Bemerkungen: Gekochtes Rindfleisch kann man als falschen Schmorbraten ebenso behandeln, nur laesst man diesen nach dem Braeunen etwa 1 Stunde schmoren und gibt statt Wasser uebrige Bratensaucen oder Weissbier dazu.

Rinderschmorstueck kann auch 4-10 Tage in eine Mischung von duennem Zwiebelscheiben und Gewuerzen gelegt werden und wird dann wie Schmorbraten als Sauerbraten bereitet.

Gericht fuer den Selbstkocher.

RINDFLEISCH MIT BRUeHKARTOFFELN.

200 g Rindfleisch 3/4 kg (1-1/2 Pfd.) geschaelte Kartoffeln, Wasser und Salz zum Abwellen 15 g Suppengruen 3/4 l Wasser 10 g Salz 1 Teel. Petersilie oder 1/4 Teel. getrodneter Majoran 1 Prise Salz

Vorbereitung: Das Fleisch wird gewaschen und geklopft, die durchschnittenen Kartoffeln werden in Salzwasser abgewellt und auf ein Sieb geschuettet. 3/4 l Wasser und 10 g Salz stellt man auf den Herd.

Zubereitung: Das Fleisch kommt in das kochende Salzwasser, wird, nachdem es 1/2 Stunde kochte, geschaeumt; das Suppengruen wird hinzugefuegt und mit dem Fleische langsam noch 1/2 Stunde gekocht; die abgewellten Kartoffeln kommen dazu, Petersilie oder Majoran ebenfalls; alles zusammen kocht nochmals 1/2 Stunde, wird mit Salz und nach Belieben mit etwas Pfeffer abgeschmeckt und angerichtet.

Bemerkung: Von Rind- und Schweinefleisch rechnet man zu diesem Gericht 200 g; von Hammel- oder Kalbfleisch 250 g im Durchschnitt; man kann aber auch nur 200 g davon nehmen und etwas mehr Kartoffeln.
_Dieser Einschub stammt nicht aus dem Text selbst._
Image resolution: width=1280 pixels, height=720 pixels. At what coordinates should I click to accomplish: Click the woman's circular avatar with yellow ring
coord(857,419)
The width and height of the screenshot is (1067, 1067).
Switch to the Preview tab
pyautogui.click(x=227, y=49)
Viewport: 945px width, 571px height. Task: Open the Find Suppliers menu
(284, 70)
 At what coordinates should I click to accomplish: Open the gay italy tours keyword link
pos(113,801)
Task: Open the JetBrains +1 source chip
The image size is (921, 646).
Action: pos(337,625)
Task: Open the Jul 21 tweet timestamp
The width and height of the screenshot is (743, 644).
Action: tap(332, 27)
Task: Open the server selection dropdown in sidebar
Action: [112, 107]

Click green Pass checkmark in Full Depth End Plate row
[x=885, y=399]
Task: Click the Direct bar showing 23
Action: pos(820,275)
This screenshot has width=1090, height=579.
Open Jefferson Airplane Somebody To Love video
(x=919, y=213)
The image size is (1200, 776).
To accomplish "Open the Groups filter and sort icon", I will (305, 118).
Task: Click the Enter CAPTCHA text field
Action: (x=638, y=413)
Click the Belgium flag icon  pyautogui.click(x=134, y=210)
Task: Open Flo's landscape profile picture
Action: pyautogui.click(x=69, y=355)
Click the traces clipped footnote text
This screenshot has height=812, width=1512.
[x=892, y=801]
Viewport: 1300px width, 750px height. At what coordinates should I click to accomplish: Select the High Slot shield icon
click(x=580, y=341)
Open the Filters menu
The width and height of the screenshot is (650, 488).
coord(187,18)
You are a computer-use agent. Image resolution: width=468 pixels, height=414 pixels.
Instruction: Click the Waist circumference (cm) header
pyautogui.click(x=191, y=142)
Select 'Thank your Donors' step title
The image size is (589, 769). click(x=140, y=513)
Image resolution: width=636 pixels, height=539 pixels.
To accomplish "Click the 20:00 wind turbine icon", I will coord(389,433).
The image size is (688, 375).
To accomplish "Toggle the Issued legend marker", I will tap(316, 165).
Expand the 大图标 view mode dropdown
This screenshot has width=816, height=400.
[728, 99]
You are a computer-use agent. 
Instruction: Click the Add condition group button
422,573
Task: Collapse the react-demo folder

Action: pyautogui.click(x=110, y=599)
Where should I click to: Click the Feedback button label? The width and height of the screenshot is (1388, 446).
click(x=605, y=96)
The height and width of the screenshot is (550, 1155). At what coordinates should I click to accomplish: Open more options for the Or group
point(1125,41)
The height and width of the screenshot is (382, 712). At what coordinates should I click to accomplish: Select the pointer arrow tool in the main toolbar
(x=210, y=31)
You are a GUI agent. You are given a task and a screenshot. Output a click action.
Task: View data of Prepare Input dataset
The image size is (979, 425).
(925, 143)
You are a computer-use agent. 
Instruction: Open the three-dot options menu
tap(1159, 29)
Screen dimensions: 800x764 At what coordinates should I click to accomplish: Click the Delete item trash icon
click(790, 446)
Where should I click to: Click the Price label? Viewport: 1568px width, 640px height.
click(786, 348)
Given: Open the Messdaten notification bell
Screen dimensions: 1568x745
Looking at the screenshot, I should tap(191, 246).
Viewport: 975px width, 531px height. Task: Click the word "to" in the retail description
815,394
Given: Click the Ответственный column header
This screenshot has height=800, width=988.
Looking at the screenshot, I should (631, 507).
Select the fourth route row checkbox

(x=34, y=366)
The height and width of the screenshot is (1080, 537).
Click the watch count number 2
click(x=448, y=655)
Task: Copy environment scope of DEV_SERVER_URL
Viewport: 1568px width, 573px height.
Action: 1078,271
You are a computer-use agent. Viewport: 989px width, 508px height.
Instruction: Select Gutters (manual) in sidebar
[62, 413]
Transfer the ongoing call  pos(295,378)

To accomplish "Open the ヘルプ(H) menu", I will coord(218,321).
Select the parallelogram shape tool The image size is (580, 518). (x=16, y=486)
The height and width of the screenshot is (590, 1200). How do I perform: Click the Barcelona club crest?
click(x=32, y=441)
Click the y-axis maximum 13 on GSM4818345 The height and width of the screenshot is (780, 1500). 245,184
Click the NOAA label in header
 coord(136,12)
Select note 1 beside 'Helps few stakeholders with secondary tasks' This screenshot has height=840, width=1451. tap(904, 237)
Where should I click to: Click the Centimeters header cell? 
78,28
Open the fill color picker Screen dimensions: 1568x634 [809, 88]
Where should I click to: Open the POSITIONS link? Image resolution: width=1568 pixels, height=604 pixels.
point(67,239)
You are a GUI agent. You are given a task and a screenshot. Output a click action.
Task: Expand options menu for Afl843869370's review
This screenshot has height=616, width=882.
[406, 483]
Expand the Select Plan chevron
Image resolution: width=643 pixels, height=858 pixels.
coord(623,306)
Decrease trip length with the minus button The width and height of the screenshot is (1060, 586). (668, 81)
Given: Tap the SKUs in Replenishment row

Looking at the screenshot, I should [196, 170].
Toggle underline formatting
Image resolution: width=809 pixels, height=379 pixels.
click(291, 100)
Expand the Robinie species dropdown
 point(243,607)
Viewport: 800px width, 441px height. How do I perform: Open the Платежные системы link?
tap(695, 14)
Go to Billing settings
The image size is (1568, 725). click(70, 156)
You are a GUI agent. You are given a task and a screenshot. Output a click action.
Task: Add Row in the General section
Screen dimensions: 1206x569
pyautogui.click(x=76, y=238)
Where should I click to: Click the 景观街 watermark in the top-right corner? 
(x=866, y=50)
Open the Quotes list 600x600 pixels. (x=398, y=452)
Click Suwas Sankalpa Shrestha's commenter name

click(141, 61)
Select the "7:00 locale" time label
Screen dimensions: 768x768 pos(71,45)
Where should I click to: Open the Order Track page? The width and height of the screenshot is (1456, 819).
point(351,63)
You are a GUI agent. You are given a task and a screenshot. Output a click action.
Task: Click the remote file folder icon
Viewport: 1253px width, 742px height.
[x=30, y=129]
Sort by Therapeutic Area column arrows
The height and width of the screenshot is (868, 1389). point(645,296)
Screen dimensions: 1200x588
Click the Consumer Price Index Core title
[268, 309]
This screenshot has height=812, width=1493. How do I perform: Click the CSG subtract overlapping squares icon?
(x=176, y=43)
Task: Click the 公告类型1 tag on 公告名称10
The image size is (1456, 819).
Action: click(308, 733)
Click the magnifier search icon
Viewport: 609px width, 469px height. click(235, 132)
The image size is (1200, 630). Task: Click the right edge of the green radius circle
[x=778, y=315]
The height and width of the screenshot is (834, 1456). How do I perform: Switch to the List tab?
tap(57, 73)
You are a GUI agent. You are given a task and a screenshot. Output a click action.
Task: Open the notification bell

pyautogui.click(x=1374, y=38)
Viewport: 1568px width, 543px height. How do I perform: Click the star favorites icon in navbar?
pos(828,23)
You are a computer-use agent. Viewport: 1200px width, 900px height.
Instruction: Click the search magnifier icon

Gericht fuer den Selbstkocher.

RINDFLEISCH UND RINDFLEISCHBRUeHE.

250 g Rindfleisch (Schild oder Duennung) 2 Essl. Suppengruen 10 g Salz 1-1/4 l Wasser

Vorbereitung: Das Fleisch wird gewaschen, geklopft und mit dem Wasser und Salz aufgesetzt, das Suppengruen geputzt, in gleichmaessige Stuecke geschnitten, gewaschen.

Zubereitung: Das Fleisch wird in dem Salzwasser gekocht, geschaeumt, das Suppengruen dazugelegt und der Topf zugedeckt. Das Fleisch muss nun 2-1/2 Stunden mehr ziehen als kochen.

Bemerkung: Will man die Bruehe als Suppe verwenden, so nimmt man das Fleisch heraus, giesst die Bruehe durch ein Sieb oder nimmt das Suppengruen heraus, entfettet die Bruehe und uebergiesst das Fleisch mit einigen Loeffeln Fett. Das Suppengruen tut man nach dem Entfetten der Bruehe wieder hinein.

Gericht fuer den Selbstkocher.

Restverwendung: Das abgeschoepfte Fett wird zum Fetten von Gemuese verwendet.